SET EXERCISE
In the post about the empty printer tray, what did the son first ask for a couple of weeks earlier? Please answer briefly.

-- begin TEXT PROVIDED --

Last night, I sent an email to my printer that I needed for a scout meeting tonight. The printer beeped loudly three times – it was out of paper. I wondered how that could be, since I filled the tray last week.
It didn’t take me long to find my first clue:
So, my older son is obsessed with maps right now. Well, that, and archaeology, and living creatures, math problems, and rocks…well, you get the idea. Even with the fifty-state map on the floor, I couldn’t see how this accounted for the entire tray of paper.
That piece of the puzzle snapped firmly into place. Conservation of resources obviously wasn’t in the forefront of his mind. Curiosity got the better of me and I decided to check out what else he was up to. Yeah, I know…I’m kind of like the lady in the movies who searches for the strange noise rather than running far, far away. This is the point where I’m reaching out to open the closed door (with the tension-building music in the background) and you’re chanting, “Don’t do it! Don’t do it!” Followed by disgusted mutterings of, “idiot, you did it anyway…”
At first, I feared these guys were real, but upon further inspection, with the box lids on, of course, the realization came that they were imposters. It all makes sense when I think back a couple weeks, when he first asked me if he could get a lizard (no) or a snake (absolutely not.)
I’ve mentioned that I’ve come to expect the unexpected with him, but the pencil box reptile habitats still caught me off guard. The dishes of water, kibbles of cat food, seashells and rocks showed a solid attempt at creating a comfortable environment for the creatures. With all the surprises he offers me, there was one thing that did not faze me a bit:
If his desk is a window into his mind, then I’ve decided it’s a busy (scary) place. The tension-building music crescendos as I run away from the door screaming.
Yep, this mom can spot clues, but I’m learning that maybe some trails aren’t meant to be followed.

-- end TEXT PROVIDED --
-- begin DATA SUPPLIED --

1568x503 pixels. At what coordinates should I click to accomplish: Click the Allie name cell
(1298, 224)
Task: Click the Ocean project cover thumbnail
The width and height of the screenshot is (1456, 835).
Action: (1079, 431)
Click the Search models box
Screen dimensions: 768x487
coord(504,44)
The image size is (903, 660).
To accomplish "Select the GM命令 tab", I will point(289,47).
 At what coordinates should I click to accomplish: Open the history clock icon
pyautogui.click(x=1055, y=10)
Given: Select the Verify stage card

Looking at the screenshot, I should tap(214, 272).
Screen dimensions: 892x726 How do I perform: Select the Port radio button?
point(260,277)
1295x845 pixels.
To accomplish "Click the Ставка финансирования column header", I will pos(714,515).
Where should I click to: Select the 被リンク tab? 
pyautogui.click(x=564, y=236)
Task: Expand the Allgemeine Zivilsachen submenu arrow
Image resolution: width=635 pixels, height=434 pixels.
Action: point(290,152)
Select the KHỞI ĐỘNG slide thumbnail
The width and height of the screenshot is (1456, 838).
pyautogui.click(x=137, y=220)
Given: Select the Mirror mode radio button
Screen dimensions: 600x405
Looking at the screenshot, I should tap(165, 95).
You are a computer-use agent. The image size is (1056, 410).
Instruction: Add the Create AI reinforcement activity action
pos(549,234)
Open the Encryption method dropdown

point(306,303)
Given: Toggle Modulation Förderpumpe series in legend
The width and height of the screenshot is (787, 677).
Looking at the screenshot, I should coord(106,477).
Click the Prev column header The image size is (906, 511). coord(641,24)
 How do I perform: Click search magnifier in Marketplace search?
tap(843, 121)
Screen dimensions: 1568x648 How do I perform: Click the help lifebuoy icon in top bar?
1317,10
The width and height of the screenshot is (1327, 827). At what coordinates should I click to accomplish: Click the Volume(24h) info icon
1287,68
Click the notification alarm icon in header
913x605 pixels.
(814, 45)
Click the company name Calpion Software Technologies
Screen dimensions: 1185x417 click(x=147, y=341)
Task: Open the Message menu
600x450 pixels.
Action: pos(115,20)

-- end DATA SUPPLIED --

THE RESULT
He asked if he could get a lizard or a snake.